# What you are asked to do
Can you put each line of the records below into a numbered list, leaving out the blank lines?

═══ Data for this exercise ═══

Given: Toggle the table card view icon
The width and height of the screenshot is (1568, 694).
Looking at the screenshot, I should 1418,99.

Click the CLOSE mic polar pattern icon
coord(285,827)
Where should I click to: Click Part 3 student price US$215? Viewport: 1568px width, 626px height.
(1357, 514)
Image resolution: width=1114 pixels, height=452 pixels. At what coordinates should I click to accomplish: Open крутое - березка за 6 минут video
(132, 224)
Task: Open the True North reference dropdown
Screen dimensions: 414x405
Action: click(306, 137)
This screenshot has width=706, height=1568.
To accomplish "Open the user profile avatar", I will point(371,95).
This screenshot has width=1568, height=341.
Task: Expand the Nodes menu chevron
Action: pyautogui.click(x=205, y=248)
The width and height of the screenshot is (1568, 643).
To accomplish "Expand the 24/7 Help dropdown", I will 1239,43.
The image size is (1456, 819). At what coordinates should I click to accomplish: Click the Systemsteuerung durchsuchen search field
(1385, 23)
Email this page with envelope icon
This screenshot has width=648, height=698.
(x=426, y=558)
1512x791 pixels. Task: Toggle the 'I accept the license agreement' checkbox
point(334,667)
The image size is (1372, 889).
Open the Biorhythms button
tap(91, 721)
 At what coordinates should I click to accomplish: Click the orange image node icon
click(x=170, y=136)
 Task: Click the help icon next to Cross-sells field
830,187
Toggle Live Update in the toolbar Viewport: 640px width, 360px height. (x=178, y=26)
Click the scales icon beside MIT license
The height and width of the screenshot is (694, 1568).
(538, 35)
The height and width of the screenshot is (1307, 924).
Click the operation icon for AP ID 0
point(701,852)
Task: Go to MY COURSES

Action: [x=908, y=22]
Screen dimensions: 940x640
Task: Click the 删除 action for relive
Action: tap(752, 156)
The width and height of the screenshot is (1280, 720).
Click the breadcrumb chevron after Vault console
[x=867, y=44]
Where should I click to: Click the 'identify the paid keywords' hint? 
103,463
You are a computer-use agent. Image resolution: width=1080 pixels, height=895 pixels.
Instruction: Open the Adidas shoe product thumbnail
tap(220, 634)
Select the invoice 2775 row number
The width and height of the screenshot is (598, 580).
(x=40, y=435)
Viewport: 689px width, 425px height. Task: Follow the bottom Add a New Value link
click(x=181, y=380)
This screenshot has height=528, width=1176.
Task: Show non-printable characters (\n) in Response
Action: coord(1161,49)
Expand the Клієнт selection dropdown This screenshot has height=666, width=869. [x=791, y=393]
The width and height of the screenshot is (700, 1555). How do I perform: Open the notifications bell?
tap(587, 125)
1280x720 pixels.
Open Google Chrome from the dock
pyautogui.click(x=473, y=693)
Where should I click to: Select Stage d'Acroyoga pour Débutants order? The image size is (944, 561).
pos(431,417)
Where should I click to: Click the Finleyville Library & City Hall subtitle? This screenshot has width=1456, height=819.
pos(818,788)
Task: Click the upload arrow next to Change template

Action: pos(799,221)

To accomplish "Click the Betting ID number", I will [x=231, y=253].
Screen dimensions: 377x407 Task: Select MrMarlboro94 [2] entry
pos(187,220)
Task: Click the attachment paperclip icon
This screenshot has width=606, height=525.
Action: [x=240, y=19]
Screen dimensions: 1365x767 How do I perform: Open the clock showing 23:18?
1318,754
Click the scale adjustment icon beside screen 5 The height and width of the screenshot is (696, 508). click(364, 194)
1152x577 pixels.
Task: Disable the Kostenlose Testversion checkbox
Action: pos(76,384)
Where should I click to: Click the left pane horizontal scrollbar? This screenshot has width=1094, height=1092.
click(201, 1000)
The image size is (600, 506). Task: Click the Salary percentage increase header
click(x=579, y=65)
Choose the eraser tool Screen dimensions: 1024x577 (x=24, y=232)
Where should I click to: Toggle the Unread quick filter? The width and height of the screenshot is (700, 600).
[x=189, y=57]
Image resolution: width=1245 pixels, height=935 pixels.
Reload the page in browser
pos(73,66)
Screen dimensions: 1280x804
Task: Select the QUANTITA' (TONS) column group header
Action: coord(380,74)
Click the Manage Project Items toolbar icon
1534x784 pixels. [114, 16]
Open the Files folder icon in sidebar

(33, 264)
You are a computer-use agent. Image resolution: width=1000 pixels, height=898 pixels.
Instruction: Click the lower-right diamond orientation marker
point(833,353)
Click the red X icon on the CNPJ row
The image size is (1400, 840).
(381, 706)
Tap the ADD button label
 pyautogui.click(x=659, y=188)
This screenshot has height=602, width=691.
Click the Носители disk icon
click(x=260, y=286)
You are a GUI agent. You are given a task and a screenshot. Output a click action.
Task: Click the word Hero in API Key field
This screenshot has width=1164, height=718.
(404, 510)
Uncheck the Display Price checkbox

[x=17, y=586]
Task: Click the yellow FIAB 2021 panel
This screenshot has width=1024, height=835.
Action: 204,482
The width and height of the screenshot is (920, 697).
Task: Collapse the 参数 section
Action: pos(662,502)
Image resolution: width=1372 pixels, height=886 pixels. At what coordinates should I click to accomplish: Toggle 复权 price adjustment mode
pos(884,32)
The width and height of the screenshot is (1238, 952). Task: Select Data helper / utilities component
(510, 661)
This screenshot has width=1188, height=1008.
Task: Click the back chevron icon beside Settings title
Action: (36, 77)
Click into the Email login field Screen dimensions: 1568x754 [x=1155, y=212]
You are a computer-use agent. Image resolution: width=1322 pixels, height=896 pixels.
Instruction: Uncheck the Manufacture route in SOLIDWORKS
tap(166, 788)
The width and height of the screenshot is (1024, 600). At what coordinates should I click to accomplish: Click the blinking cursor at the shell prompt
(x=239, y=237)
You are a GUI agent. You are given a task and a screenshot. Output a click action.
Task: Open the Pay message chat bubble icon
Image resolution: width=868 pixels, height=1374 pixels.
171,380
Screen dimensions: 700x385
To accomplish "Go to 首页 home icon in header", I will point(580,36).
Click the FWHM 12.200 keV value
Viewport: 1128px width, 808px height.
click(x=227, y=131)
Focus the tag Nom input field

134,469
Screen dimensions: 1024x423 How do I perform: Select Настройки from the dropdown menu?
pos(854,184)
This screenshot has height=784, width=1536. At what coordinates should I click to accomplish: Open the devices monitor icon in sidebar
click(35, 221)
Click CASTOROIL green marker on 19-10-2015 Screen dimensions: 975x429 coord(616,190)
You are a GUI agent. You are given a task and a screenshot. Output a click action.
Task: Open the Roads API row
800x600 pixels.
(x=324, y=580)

═══

# Full output
1. Given: Toggle the table card view icon
2. The width and height of the screenshot is (1568, 694).
3. Looking at the screenshot, I should 1418,99.
4. Click the CLOSE mic polar pattern icon
5. coord(285,827)
6. Where should I click to: Click Part 3 student price US$215? Viewport: 1568px width, 626px height.
7. (1357, 514)
8. Image resolution: width=1114 pixels, height=452 pixels. At what coordinates should I click to accomplish: Open крутое - березка за 6 минут video
9. (132, 224)
10. Task: Open the True North reference dropdown
11. Screen dimensions: 414x405
12. Action: click(306, 137)
13. This screenshot has width=706, height=1568.
14. To accomplish "Open the user profile avatar", I will point(371,95).
15. This screenshot has width=1568, height=341.
16. Task: Expand the Nodes menu chevron
17. Action: pyautogui.click(x=205, y=248)
18. The width and height of the screenshot is (1568, 643).
19. To accomplish "Expand the 24/7 Help dropdown", I will 1239,43.
20. The image size is (1456, 819). At what coordinates should I click to accomplish: Click the Systemsteuerung durchsuchen search field
21. (1385, 23)
22. Email this page with envelope icon
23. This screenshot has width=648, height=698.
24. (x=426, y=558)
25. 1512x791 pixels. Task: Toggle the 'I accept the license agreement' checkbox
26. point(334,667)
27. The image size is (1372, 889).
28. Open the Biorhythms button
29. tap(91, 721)
30.  At what coordinates should I click to accomplish: Click the orange image node icon
31. click(x=170, y=136)
32.  Task: Click the help icon next to Cross-sells field
33. 830,187
34. Toggle Live Update in the toolbar Viewport: 640px width, 360px height. (x=178, y=26)
35. Click the scales icon beside MIT license
36. The height and width of the screenshot is (694, 1568).
37. (538, 35)
38. The height and width of the screenshot is (1307, 924).
39. Click the operation icon for AP ID 0
40. point(701,852)
41. Task: Go to MY COURSES
42. Action: [x=908, y=22]
43. Screen dimensions: 940x640
44. Task: Click the 删除 action for relive
45. Action: tap(752, 156)
46. The width and height of the screenshot is (1280, 720).
47. Click the breadcrumb chevron after Vault console
48. [x=867, y=44]
49. Where should I click to: Click the 'identify the paid keywords' hint? 
50. 103,463
51. You are a computer-use agent. Image resolution: width=1080 pixels, height=895 pixels.
52. Instruction: Open the Adidas shoe product thumbnail
53. tap(220, 634)
54. Select the invoice 2775 row number
55. The width and height of the screenshot is (598, 580).
56. (x=40, y=435)
57. Viewport: 689px width, 425px height. Task: Follow the bottom Add a New Value link
58. click(x=181, y=380)
59. This screenshot has height=528, width=1176.
60. Task: Show non-printable characters (\n) in Response
61. Action: coord(1161,49)
62. Expand the Клієнт selection dropdown This screenshot has height=666, width=869. [x=791, y=393]
63. The width and height of the screenshot is (700, 1555). How do I perform: Open the notifications bell?
64. tap(587, 125)
65. 1280x720 pixels.
66. Open Google Chrome from the dock
67. pyautogui.click(x=473, y=693)
68. Where should I click to: Select Stage d'Acroyoga pour Débutants order? The image size is (944, 561).
69. pos(431,417)
70. Where should I click to: Click the Finleyville Library & City Hall subtitle? This screenshot has width=1456, height=819.
71. pos(818,788)
72. Task: Click the upload arrow next to Change template
73. Action: pos(799,221)
74. To accomplish "Click the Betting ID number", I will [x=231, y=253].
75. Screen dimensions: 377x407 Task: Select MrMarlboro94 [2] entry
76. pos(187,220)
77. Task: Click the attachment paperclip icon
78. This screenshot has width=606, height=525.
79. Action: [x=240, y=19]
80. Screen dimensions: 1365x767 How do I perform: Open the clock showing 23:18?
81. 1318,754
82. Click the scale adjustment icon beside screen 5 The height and width of the screenshot is (696, 508). click(364, 194)
83. 1152x577 pixels.
84. Task: Disable the Kostenlose Testversion checkbox
85. Action: pos(76,384)
86. Where should I click to: Click the left pane horizontal scrollbar? This screenshot has width=1094, height=1092.
87. click(201, 1000)
88. The image size is (600, 506). Task: Click the Salary percentage increase header
89. click(x=579, y=65)
90. Choose the eraser tool Screen dimensions: 1024x577 (x=24, y=232)
91. Where should I click to: Toggle the Unread quick filter? The width and height of the screenshot is (700, 600).
92. [x=189, y=57]
93. Image resolution: width=1245 pixels, height=935 pixels.
94. Reload the page in browser
95. pos(73,66)
96. Screen dimensions: 1280x804
97. Task: Select the QUANTITA' (TONS) column group header
98. Action: coord(380,74)
99. Click the Manage Project Items toolbar icon
100. 1534x784 pixels. [114, 16]
101. Open the Files folder icon in sidebar
102. (33, 264)
103. You are a computer-use agent. Image resolution: width=1000 pixels, height=898 pixels.
104. Instruction: Click the lower-right diamond orientation marker
105. point(833,353)
106. Click the red X icon on the CNPJ row
107. The image size is (1400, 840).
108. (381, 706)
109. Tap the ADD button label
110.  pyautogui.click(x=659, y=188)
111. This screenshot has height=602, width=691.
112. Click the Носители disk icon
113. click(x=260, y=286)
114. You are a GUI agent. You are given a task and a screenshot. Output a click action.
115. Task: Click the word Hero in API Key field
116. This screenshot has width=1164, height=718.
117. (404, 510)
118. Uncheck the Display Price checkbox
119. [x=17, y=586]
120. Task: Click the yellow FIAB 2021 panel
121. This screenshot has width=1024, height=835.
122. Action: 204,482
123. The width and height of the screenshot is (920, 697).
124. Task: Collapse the 参数 section
125. Action: pos(662,502)
126. Image resolution: width=1372 pixels, height=886 pixels. At what coordinates should I click to accomplish: Toggle 复权 price adjustment mode
127. pos(884,32)
128. The width and height of the screenshot is (1238, 952). Task: Select Data helper / utilities component
129. (510, 661)
130. This screenshot has width=1188, height=1008.
131. Task: Click the back chevron icon beside Settings title
132. Action: (36, 77)
133. Click into the Email login field Screen dimensions: 1568x754 [x=1155, y=212]
134. You are a computer-use agent. Image resolution: width=1322 pixels, height=896 pixels.
135. Instruction: Uncheck the Manufacture route in SOLIDWORKS
136. tap(166, 788)
137. The width and height of the screenshot is (1024, 600). At what coordinates should I click to accomplish: Click the blinking cursor at the shell prompt
138. (x=239, y=237)
139. You are a GUI agent. You are given a task and a screenshot. Output a click action.
140. Task: Open the Pay message chat bubble icon
141. Image resolution: width=868 pixels, height=1374 pixels.
142. 171,380
143. Screen dimensions: 700x385
144. To accomplish "Go to 首页 home icon in header", I will point(580,36).
145. Click the FWHM 12.200 keV value
146. Viewport: 1128px width, 808px height.
147. click(x=227, y=131)
148. Focus the tag Nom input field
149. 134,469
150. Screen dimensions: 1024x423 How do I perform: Select Настройки from the dropdown menu?
151. pos(854,184)
152. This screenshot has height=784, width=1536. At what coordinates should I click to accomplish: Open the devices monitor icon in sidebar
153. click(35, 221)
154. Click CASTOROIL green marker on 19-10-2015 Screen dimensions: 975x429 coord(616,190)
155. You are a GUI agent. You are given a task and a screenshot. Output a click action.
156. Task: Open the Roads API row
157. 800x600 pixels.
158. (x=324, y=580)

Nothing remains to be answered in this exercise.